In Pacific Standard, Nabeelah Jaffer looks at mental illness in mothers who commit neonaticide. Every so often, a grisly story pops up in the news about a woman killing her own child just after giving birth. More often than not, these women report strong feelings of denial about their pregnancies, saying that they were not aware—or only partially able to comprehend—that they were carrying. (“There was no rapport between my body and my mind,” one says.) Rather than going to great lengths to hide the newborns’ bodies, the women often put them in odd places where they are easily found by others—a laundry basket, the kitchen freezer. In the press, the women who commit these killings are usually portrayed as utter monsters; Jaffer asks whether they should be treated not as hardened perpetrators of premeditated murder but as victims of psychosis.

In The California Sunday Magazine, Ashley Powers visits Short Creek, Arizona, an area dominated by Mormon fundamentalists formerly led by Warren Jeffs. (Jeffs still wields considerable power in the area, but he does so from prison, where’s he’s serving a sentence for sexually assaulting his underage “spiritual wives.”) Powers follows the story of Ron Cooke, who grew up in the F.L.D.S. Church but left the community and moved away as an adult. After a workplace injury left him disabled, his family persuaded him to move back to the Short Creek area with his wife, Jinjer. Once they were there, however, the couple found themselves the victims of severe ostracization, not only by their F.L.D.S. neighbors but by the municipality, which refused to connect their utilities for many months. Their story reveals the workings of a community in which even the secular authorities are under the thrall of a cult leader.

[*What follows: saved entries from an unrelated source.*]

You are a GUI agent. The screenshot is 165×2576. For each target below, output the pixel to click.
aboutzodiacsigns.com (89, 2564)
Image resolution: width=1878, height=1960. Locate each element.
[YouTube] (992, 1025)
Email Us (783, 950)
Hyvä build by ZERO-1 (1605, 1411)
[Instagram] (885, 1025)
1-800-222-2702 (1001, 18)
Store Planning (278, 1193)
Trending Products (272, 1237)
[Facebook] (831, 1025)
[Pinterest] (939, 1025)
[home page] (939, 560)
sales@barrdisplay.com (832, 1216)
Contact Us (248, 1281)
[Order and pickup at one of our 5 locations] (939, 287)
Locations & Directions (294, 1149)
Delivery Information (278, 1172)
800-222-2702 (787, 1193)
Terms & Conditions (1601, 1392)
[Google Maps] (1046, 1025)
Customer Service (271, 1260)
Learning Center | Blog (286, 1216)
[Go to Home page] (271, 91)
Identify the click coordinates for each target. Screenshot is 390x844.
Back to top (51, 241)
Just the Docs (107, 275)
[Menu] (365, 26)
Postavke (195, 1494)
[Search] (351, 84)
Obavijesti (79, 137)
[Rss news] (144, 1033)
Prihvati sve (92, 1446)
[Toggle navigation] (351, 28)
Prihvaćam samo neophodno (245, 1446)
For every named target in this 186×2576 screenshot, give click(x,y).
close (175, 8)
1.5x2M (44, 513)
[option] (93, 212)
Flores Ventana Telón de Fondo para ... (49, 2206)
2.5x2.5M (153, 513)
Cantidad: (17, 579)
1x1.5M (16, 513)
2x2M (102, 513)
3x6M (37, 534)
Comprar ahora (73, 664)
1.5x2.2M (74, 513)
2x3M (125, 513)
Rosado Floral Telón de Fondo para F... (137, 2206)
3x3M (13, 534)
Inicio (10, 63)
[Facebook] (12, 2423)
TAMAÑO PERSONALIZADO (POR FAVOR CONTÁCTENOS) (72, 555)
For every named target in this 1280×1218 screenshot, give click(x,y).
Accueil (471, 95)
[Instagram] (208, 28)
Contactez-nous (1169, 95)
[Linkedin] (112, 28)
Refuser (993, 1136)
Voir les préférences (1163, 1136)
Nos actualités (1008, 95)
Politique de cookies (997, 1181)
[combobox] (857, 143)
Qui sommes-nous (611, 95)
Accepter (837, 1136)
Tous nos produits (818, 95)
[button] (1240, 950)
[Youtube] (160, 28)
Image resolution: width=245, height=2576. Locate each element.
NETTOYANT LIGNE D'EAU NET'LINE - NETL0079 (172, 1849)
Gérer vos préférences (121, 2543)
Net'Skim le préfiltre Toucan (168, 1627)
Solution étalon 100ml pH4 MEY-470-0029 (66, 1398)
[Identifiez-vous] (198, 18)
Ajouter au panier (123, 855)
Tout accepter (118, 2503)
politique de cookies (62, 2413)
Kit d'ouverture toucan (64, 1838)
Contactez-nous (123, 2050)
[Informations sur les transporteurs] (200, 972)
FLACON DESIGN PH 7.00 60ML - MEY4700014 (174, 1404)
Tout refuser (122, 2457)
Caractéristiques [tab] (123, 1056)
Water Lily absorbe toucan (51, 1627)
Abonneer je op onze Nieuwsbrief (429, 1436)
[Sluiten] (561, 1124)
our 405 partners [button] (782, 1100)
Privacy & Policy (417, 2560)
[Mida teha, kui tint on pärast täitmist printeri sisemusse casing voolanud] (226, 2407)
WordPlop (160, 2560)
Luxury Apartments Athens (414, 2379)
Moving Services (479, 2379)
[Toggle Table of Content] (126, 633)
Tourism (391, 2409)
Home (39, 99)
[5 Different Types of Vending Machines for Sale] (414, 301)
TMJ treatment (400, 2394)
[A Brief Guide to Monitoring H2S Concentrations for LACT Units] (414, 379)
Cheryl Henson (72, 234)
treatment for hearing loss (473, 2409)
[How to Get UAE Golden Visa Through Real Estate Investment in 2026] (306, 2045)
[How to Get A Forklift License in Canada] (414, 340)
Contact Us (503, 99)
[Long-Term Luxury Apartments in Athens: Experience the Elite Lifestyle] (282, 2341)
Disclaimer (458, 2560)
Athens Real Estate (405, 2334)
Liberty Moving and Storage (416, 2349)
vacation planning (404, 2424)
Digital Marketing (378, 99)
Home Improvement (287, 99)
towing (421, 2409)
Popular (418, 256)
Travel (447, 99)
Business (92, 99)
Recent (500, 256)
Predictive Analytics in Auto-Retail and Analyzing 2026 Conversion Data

Lisa Belkin takes on the painful and complicated issue of failed adoptions in “Giving Away ‘Anatoly Z,’ ” for Yahoo! News. Anatoly is the name given, in the piece, to a Russian child adopted by American parents. As sometimes happens in adoption cases in which the child has experienced extreme trauma in a previous home, Anatoly (and his sister, “Alexa,” whom the family adopted at the same time) began exhibiting severe behavioral issues, becoming increasingly violent. Feeling unable to handle both children anymore, the adoptive parents decided to find a new home for Anatoly. This practice, known as rehoming, is often unregulated, and is widely condemned. When Anatoly’s family decided to give him up, however, his adoptive mother contacted a woman named Cyndi Peck, who runs an organization called Second Chance Adoption and believes that there should be wider acknowledgement that some adoptions don’t work out—and that “there is a legal, safe, loving way to do what is best for the child.”